Our approach consists of three steps. First, we map the temporal network to a static network between active nodes through a modified supraadjacency representation that, despite being static, contains the whole information of the temporal network. Second, we apply standard embedding techniques for static graphs to this supraadjacency network. We will consider embeddings based on random walks as they explore the temporal paths on which transmission between nodes can occur. Finally, we train a classifier to predict the dynamical state of all active nodes based on the vector representation of active nodes and the partially observed states. We now give details on each of these steps.
3.1 Supraadjacency representation
We first map the temporal network to a supraadjacency representation. The supraadjacency representation has been first developed for multilayer networks [30, 31], in which nodes interact on different layers (for instance different communication channels in a social network). It has been generalized to temporal networks, seen as special multilayer networks in which every timestamp is a layer [23]: each node of the supraadjacency representation is identified by the pair of indices \((i,t)\), corresponding to the node label i and the time frame t of the original temporal network. In this representation, the nodes \((i,t)\) are present for all nodes i and timestamps t, even if i is isolated at t.
We propose here to use a modified version in which we consider only the active times of each node. This results in a supraadjacency representation whose nodes are the active nodes of the temporal network. More precisely, we define the supraadjacency network as \(\mathcal{G} = (\mathcal{V}, \mathcal{E})\), where \(\mathcal{E}\) are (weighted, directed) edges joining active nodes. The mapping from the temporal network to the supraadjacency network consists of the following two procedures (Fig. 1):

For each node i, we connect its successive active versions: for each active time \(t_{i, a}\) of i, we draw a directed “selfcoupling” edge from \((i, t_{i, a})\) to \((i, t_{i, a+1})\) (recall that active times are ordered in increasing temporal order).

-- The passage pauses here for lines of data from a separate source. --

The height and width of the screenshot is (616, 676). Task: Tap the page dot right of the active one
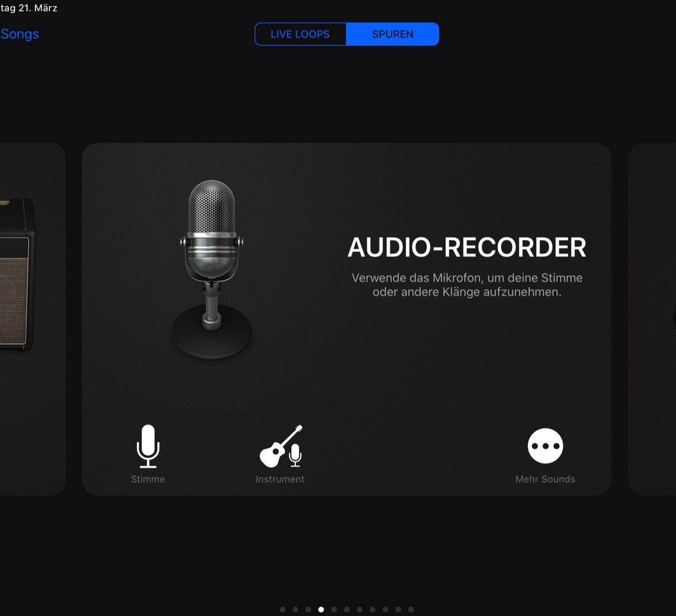[x=334, y=609]
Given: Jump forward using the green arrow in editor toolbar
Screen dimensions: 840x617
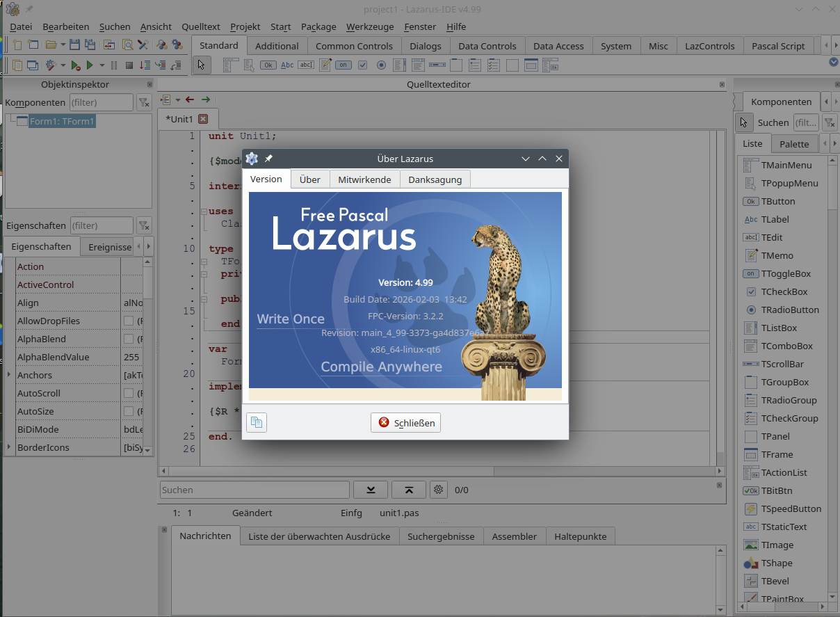Looking at the screenshot, I should pyautogui.click(x=205, y=99).
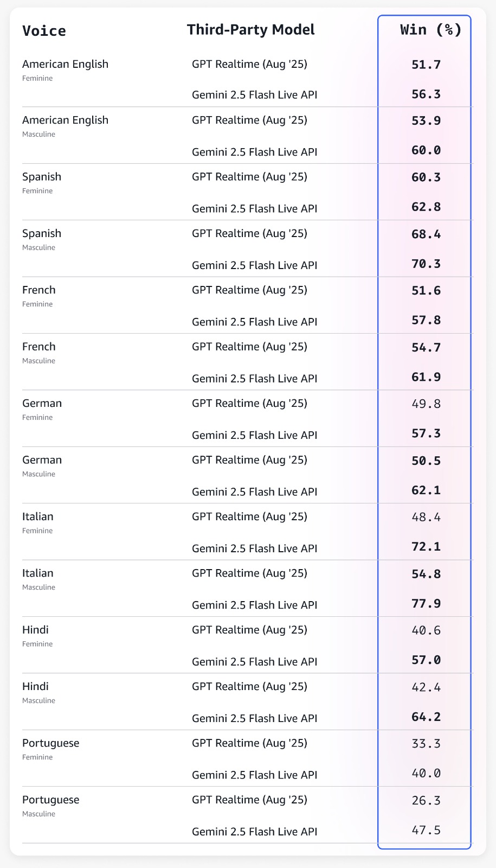Screen dimensions: 496x868
Task: Click the 33.3 win percentage value
Action: pos(426,744)
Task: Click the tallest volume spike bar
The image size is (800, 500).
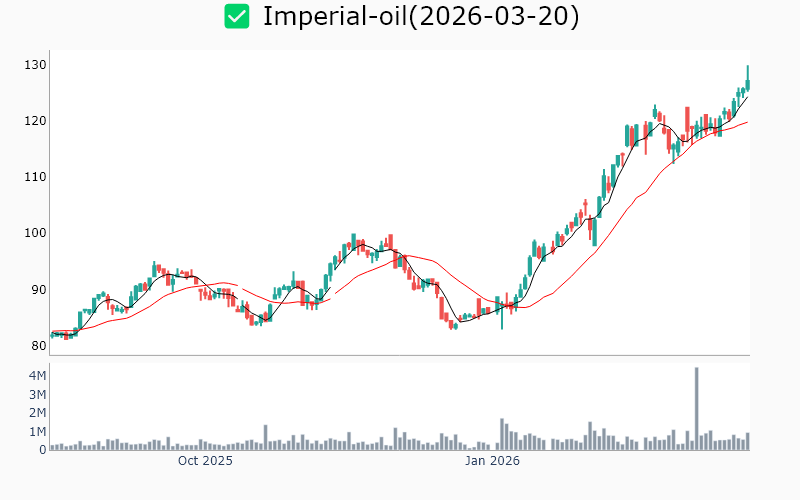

For each temporal edge \((i, j, t)\), the time t corresponds by definition to an active time for both i and j, that we denote respectively by \(t_{i, a}\) and \(t_{j, b}\). We then map \((i, j, t) \in E\) to two directed edges \(\in \mathcal{E}\), namely \(((i, t_{i, a}), (j, t_{j, b+1}) )\) and \(((j, t_{j, b}), (i, t_{i, a+1}) )\). In other words, the active copy of i at t, \((i,t)\), is linked to the next active copy of j, and viceversa.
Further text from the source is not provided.